** Task statement **
Copy out the data from the line containing "The width and height of the screenshot is (1031, 580)." to its last line, exactly. No pictures.

** Records for this task **
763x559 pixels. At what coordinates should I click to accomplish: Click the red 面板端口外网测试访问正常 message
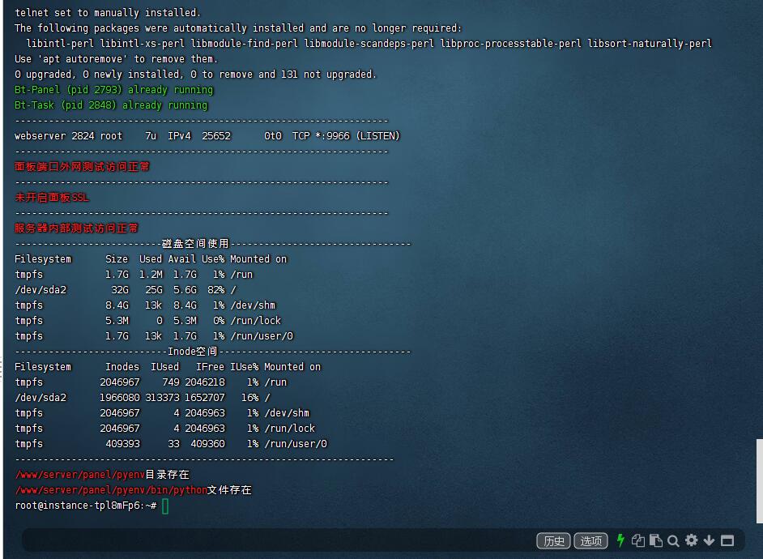click(82, 167)
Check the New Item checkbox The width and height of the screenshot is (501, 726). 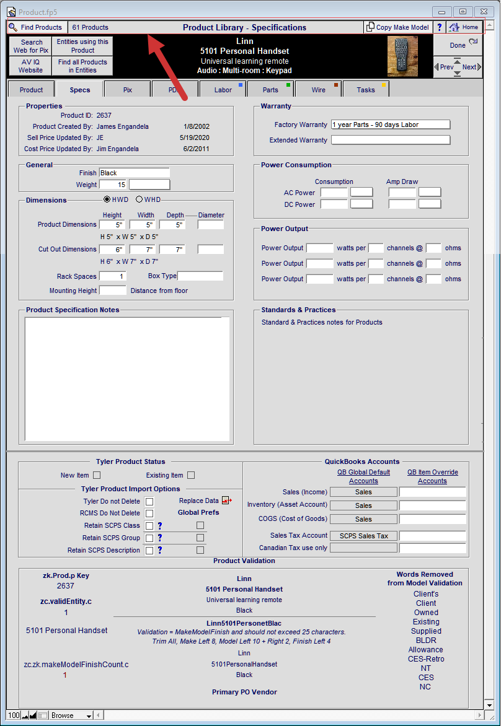(x=97, y=475)
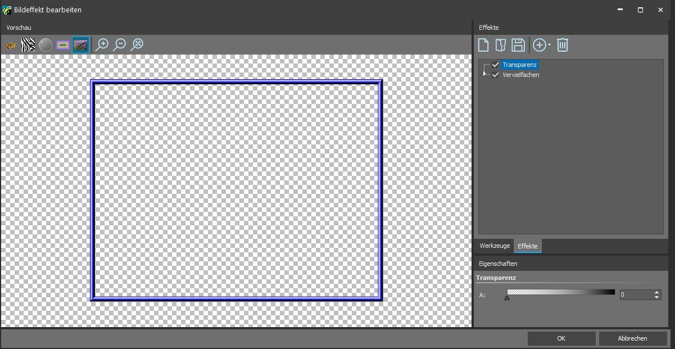
Task: Select the butterfly preview image
Action: (x=11, y=46)
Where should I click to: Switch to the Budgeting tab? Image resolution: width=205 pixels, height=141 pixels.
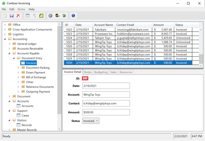(x=101, y=72)
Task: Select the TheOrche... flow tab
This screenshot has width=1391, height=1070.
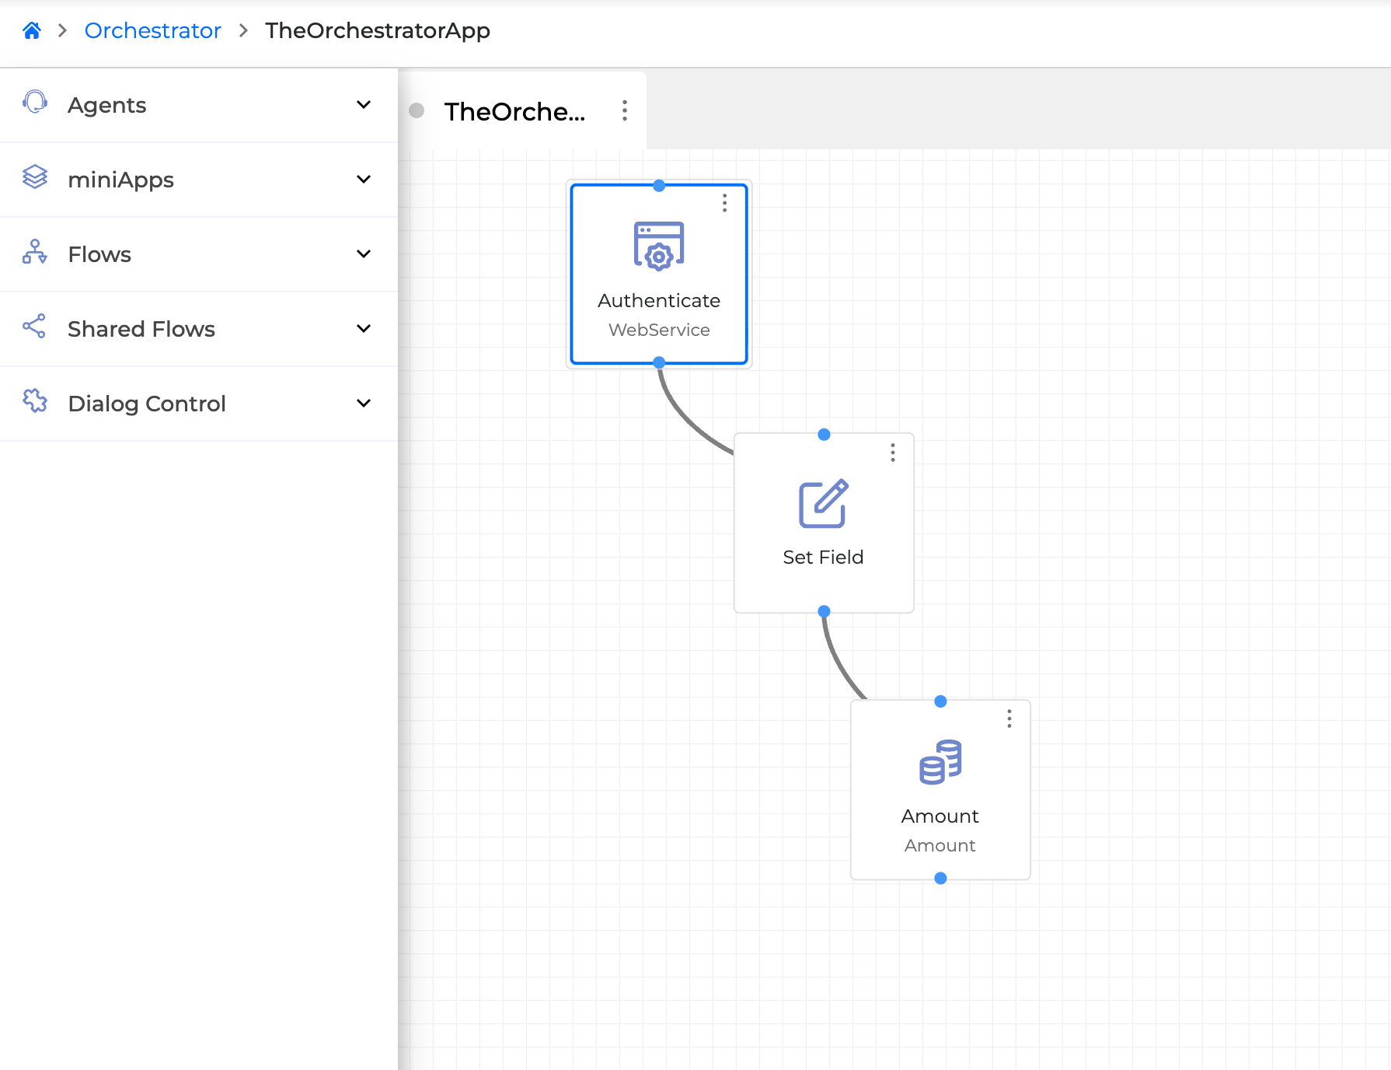Action: tap(514, 112)

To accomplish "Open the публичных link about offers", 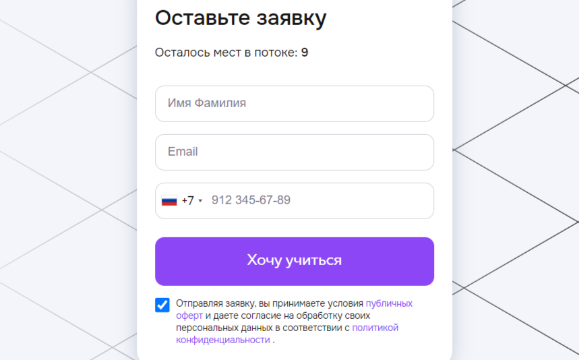I will (389, 303).
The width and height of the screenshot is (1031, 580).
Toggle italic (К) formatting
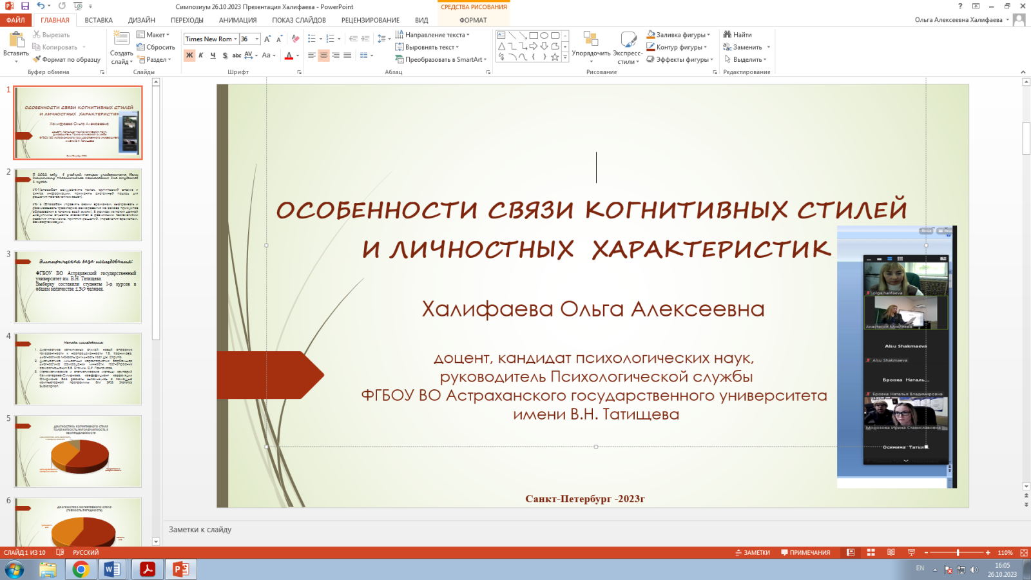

** Task result **
The width and height of the screenshot is (1031, 580).
Toggle italic (К) formatting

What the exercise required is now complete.